I have been making better choices in food so far this week and tonight I begin exercising again! You will not see a blog every day because I have begun to see what my life really can be. I am back in my office working on my husbands and my business, I have started up my own little crafting thing, I am being a mom and wife, keeping a clean home, and taking care of myself so there will not be time every night for a blog and that is ok. I may even move to doing some video blogs because I am sure that would be a lot less time (but I bet I would ramble even more and I have no idea how to edit a video lol).

So maybe these shoes are not a glass slipper but this time...this will be my Cinderella moment!

xoxoxo,
Kelly

Monday, January 13, 2014

Writing My Wrongs!

Hey Chics!

I am back! Yes, again! With a newer, bigger, and brighter attitude! This is MY year! You may have heard it before and hell, you may not even believe it but that is OK because I WILL do this!

First off. Last week I weighed myself and was 204lbs. This week I am at 200lbs! Yup 4lbs lost and nect week this girl WILL be in "ONE"derland! I get a lot more now than I did all these other times. Some I have learned on my own and others through guidance. So this is what I am doing THIS time. 

I am done with all the books, pills, regimens, etc. I think I went on diet over load! You get all this great information and really they are all great! I have a bunch of books if you want to have some good ones. But I am going to keep this so stupid simple.

I am not going to change everything at once. HELLO! I do it every time! I clean out the pantry only to want something so bad 2 days later. It will go a little at a time. Each week I will challenge myself to make another change in my life. This week it is to only eat out on my cheat day 1 time. That was today and I did it and I am happy that I kept it moderate and I was satisfied. 

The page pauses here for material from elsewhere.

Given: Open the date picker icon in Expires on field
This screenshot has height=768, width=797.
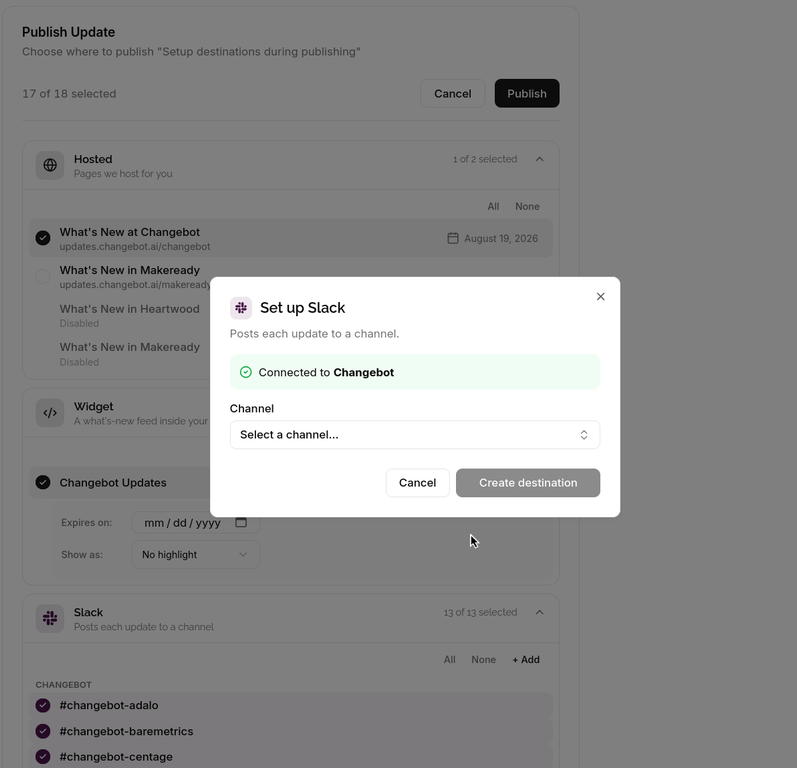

This week it is all about getting my home life back in order.  It is full of clutter so it is time to clean it out! I can't even exercise in my home because it is so bad. So those are my 2 steps this week. No eating out except 1 time a week and cleaning out the home to get my schedule back!

Now with that today was awesome! Cole (my 3 year old), John, and myself had a picnic followed with a 2 mile hike. Then later on I went back outside and played with Cole. It felt so go to be out and playing and just taking family time that we normally don't get. Now only to get my older 2 kids involved. 

Well this is it for tonight. If I can leave you with one thought it is do not give up! Look at my blogs and how many time I have done this. I know it may have taken many tries but I am worth it to continue my journey no matter how long it takes!